→ Fragmento del documento
REFLEXIONES A VUELAPLUMA SOBRE LA REPÚBLICA CATALANA




REFLEXIONES A VUELAPLUMA
SOBRE LA REPÚBLICA CATALANA
  

            Un contrato es un conjunto de obligaciones libremente aceptadas por quienes lo firman. Firmar es comprometerse. Una promesa es un compromiso, nadie nos obliga cuando prometemos algo, nadie más que uno mismo. En un contrato de arrendamiento los firmantes se comprometen a ocupar una casa a cambio de dinero. Un préstamo es un compromiso mutuo de dar dinero a cambio de devolverlo con interés en un plazo fijado. El matrimonio es un contrato en el que los esposos se obligan a respetarse y ayudarse, en principio porque se quieren, pero aunque no se quieran sigue siendo ésa su obligación. Un contrato de compraventa es un compromiso de dar algo a cambio de dinero. 

            Los contratos se pueden romper: el arrendamiento cesa cuando el inquilino quiere irse, el préstamo se acaba cuando se salda, el divorcio pone punto y final al matrimonio, el contrato de trabajo concluye en renuncia o en despido, y la compraventa termina cuando hemos pagado o cuando hemos devuelto lo que hemos comprado.
            Pero no se pueden romper unilateralmente los contratos: hace falta consenso entre los contratantes. El contrato de arrendamiento estipula, de común acuerdo, las condiciones de ruptura: normalmente suele ser que el inquilino avise al dueño, o el dueño al inquilino, al menos con uno o dos meses de antelación; y la fianza se usará, de común acuerdo, para reparar los desperfectos que haya sufrido la casa; en caso contrario se devuelve. Un inquilino no puede decir, de la noche a la mañana, que se va; eso sería deslealtad, falta de respeto.
            Para interrumpir el préstamo hace falta, o bien saldar la deuda hasta el último mes del plazo, o bien devolver, con intereses, lo que ha sido prestado. Nadie puede romper el contrato antes de que venza el plazo y marcharse (porque ya no le gusta) sin pagar lo que debe; su obligación es pagar la deuda.
            El divorcio puede interrumpir el matrimonio, sí, pero de común acuerdo entre los esposos. Uno de ellos no puede marcharse de repente, sin avisar ni dar explicaciones, sólo porque ya se ha cansado de vivir con el otro; hace falta decir las cosas, hablar, buscar una solución (y, si no es posible, separarse): pero no sin llegar a un consenso sobre el reparto de bienes y, si llega el caso, sobre el cuidado de los hijos; no es lo mismo divorciarse que abandonar el hogar.
            Un contrato de trabajo se rompe también de común acuerdo. Si el trabajador ha encontrado un trabajo mejor, debe decírselo al patrono en las condiciones libremente establecidas entre ellos en el contrato; si es el patrono quien ya no necesita al empleado le debe avisar con tiempo e indemnizarlo: lo contrario sería un despido improcedente o, en el otro caso, un abandono de trabajo; denunciable y punible.

[Datos de objetivos de clic]
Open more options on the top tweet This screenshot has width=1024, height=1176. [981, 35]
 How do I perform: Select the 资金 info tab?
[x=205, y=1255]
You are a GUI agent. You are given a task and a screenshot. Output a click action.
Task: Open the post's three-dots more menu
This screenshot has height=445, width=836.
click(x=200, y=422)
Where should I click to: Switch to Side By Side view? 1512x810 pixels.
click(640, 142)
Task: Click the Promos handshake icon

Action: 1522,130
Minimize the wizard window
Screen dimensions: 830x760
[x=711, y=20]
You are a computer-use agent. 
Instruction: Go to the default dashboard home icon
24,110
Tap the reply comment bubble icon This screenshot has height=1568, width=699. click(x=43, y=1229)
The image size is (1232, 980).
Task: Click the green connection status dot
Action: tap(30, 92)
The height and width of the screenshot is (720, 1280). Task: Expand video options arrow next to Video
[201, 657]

→ Tareas del ejercicio
**A.** Traduce al inglés esta oración del fragmento sobre los contratos: "Un contrato de trabajo se rompe también de común acuerdo."
**B.** Sustituye "screenshot" por "image" en las líneas de los registros que van desde el inicio de los registros hasta la línea que contiene "click(640, 142)", ambas incluidas. Deja todo lo demás sin cambios y devuelve solo esas líneas.

→ Respuestas por tarea
**A.** An employment contract is also terminated by mutual agreement.

**B.**
Open more options on the top tweet This image has width=1024, height=1176. [981, 35]
 How do I perform: Select the 资金 info tab?
[x=205, y=1255]
You are a GUI agent. You are given a task and a image. Output a click action.
Task: Open the post's three-dots more menu
This image has height=445, width=836.
click(x=200, y=422)
Where should I click to: Switch to Side By Side view? 1512x810 pixels.
click(640, 142)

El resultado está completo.